Selected text
****
"It is difficult to know what to do with so much happiness.
With sadness there is something to rub against,
a wound to tend with lotion and cloth.
When the world falls in around you, you have pieces to pick up,
something to hold in your hands, like ticket stubs or change.
"But happiness floats.
It doesn't need you to hold it down.
It doesn't need anything.
Happiness lands on the roof of the next house, singing,
and disappears when it wants to.
You are happy either way.
Even the fact that you once lived in a peaceful tree house
and now live over a quarry of noise and dust
cannot make you unhappy.
Everything has a life of its own,
it too could wake up filled with possibilities
of coffee cake and ripe peaches,
and love even the floor which needs to be swept,
the soiled linens and scratched records. . . .
"Since there is no place large enough
to contain so much happiness,
you shrug, you raise your hands, and it flows out of you
into everything you touch. You are not responsible.
You take no credit, as the night sky takes no credit
for the moon, but continues to hold it, and share it,
and in that way, be known.
I was recently asked by a member of the Urmston congregation I serve Mary to explore happiness during our recent “Common Search for Meaning” group. I will be honest with you, I wasn’t quite sure where to begin. How do you talk about happiness? What on earth is this thing we called happiness?
As Naomi Shihab Nye writes 'With sadness there is something to rub against,' It is easy to speak of sadness, it feels embodied, there is a deep weight a heaviness to it. It has a power that feel like it is pushing you down. Sometimes just raising your head can feel impossible when weighed down by sadness. The sadness can feel so locked in that that no happiness can break through.
Happiness is more of a “willow the whisp”, like a little sprite. It seems to come and go almost unbidden, out of your control. All you can do with it, according the Nye at least, is to simply “shrug, . . . raise your hands . . . take no credit. . . .”
Happiness seems to lack a body, a weight, it is hard to put your finger on, it is not a static state of being. It seems impossible to name and or even talk about. It seems to go against the very grain of our modern materialistic age. How do we talk about happiness?
****
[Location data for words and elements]
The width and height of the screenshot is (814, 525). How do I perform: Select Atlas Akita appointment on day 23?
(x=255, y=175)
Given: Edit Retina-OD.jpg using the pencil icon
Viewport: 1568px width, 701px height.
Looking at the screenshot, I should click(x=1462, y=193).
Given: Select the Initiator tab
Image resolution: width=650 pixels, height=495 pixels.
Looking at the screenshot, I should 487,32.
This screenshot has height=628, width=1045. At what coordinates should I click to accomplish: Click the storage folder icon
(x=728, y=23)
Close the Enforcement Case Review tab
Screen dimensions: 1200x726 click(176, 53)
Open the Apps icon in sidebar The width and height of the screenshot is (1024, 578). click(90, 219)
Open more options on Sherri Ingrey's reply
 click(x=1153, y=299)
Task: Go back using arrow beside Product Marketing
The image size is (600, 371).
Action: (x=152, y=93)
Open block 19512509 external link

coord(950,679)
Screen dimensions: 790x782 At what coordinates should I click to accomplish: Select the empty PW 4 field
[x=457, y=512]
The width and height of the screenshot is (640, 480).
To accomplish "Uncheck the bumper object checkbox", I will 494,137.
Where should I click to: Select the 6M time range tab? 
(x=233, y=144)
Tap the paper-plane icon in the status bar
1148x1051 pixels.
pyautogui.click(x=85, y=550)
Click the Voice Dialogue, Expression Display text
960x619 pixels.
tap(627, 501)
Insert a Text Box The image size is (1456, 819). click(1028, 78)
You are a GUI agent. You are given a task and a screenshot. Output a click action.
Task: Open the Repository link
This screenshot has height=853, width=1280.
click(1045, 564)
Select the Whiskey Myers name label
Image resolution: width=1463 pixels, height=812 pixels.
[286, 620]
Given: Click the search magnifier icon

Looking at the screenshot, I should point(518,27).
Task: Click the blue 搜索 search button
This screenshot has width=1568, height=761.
****
Required task A
Duplicate the stretch of the happiness passage from "Everything has a" through "records. . . .", word for word.
Required task B
Set down, word for word, the lines of the listing from the one containing "Given: Click the search magnifier icon" through the end of the listing.
The happiness passage and the listing come from different sources.

Task response A
Everything has a life of its own,
it too could wake up filled with possibilities
of coffee cake and ripe peaches,
and love even the floor which needs to be swept,
the soiled linens and scratched records. . . .

Task response B
Given: Click the search magnifier icon

Looking at the screenshot, I should point(518,27).
Task: Click the blue 搜索 search button
This screenshot has width=1568, height=761.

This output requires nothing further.